[BEGIN DATA ENTRIES]

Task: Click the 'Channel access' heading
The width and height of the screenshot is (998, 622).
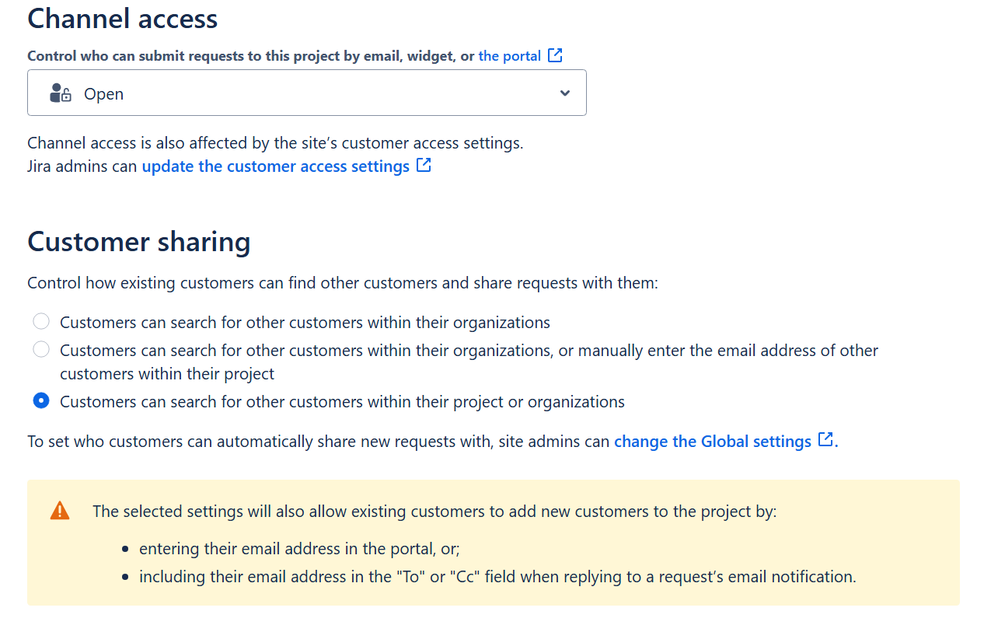Action: point(122,18)
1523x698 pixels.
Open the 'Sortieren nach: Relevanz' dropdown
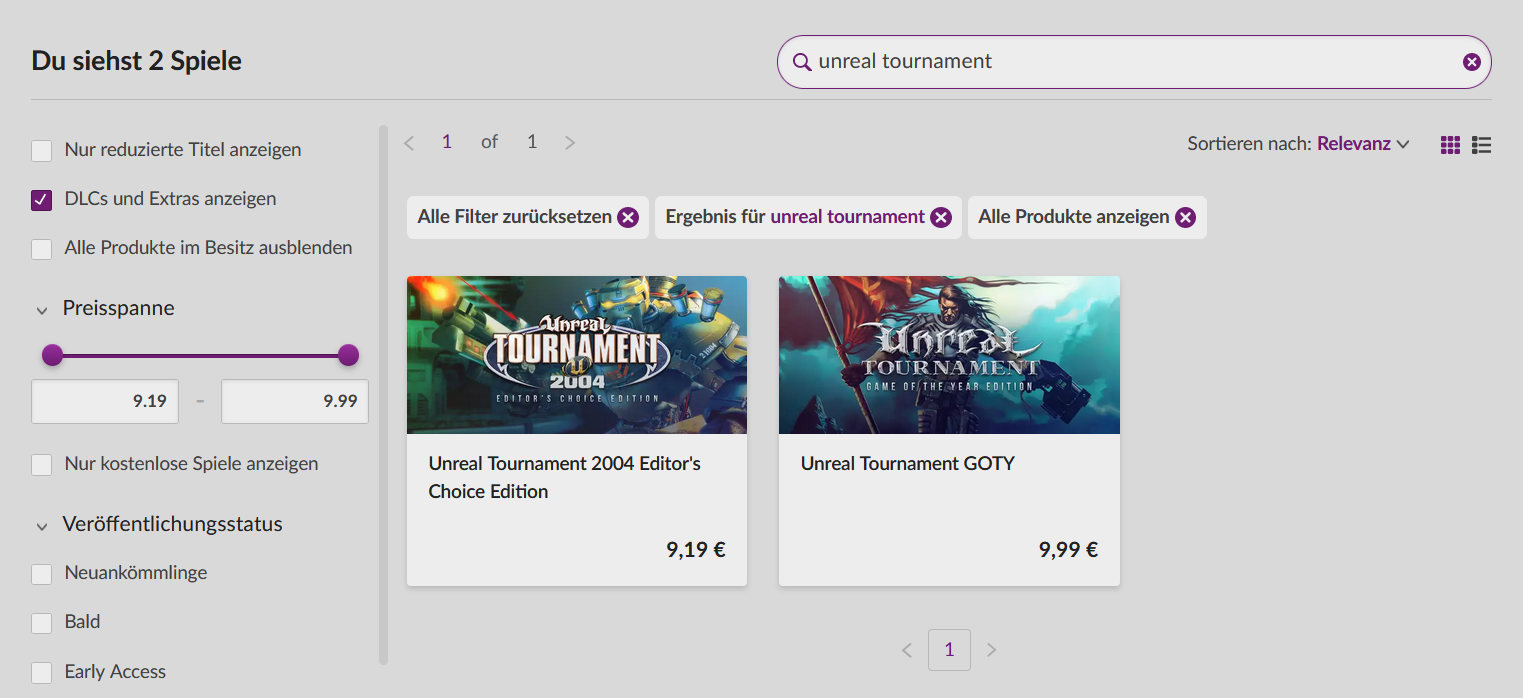click(x=1362, y=143)
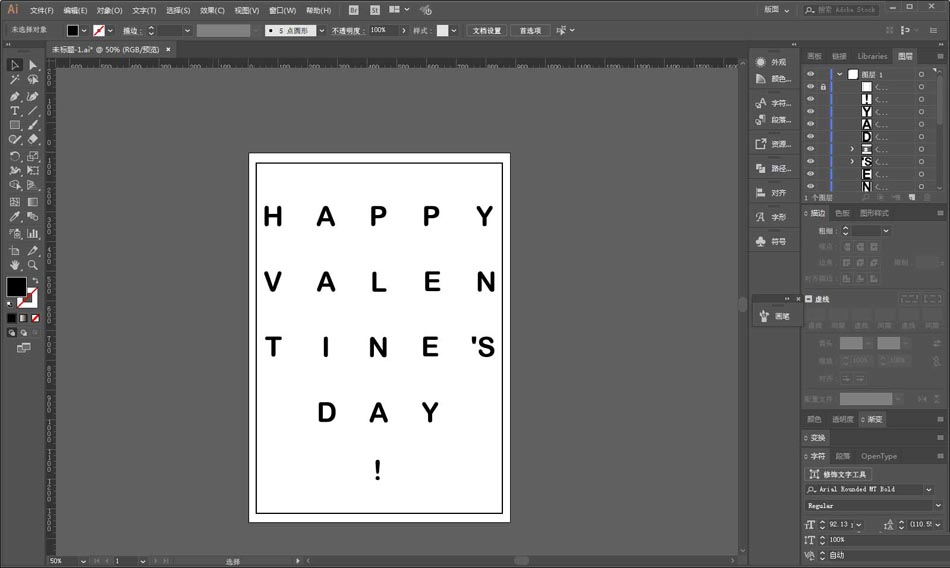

[END DATA ENTRIES]

[DO THIS]:
Copy out word for word everything from the line containing "1523x698 pixels." down to the end of the records. Leave the pictures out of your copy.

[ANSWER TO THE TASK]:
1523x698 pixels.
Open the 'Sortieren nach: Relevanz' dropdown
click(x=1362, y=143)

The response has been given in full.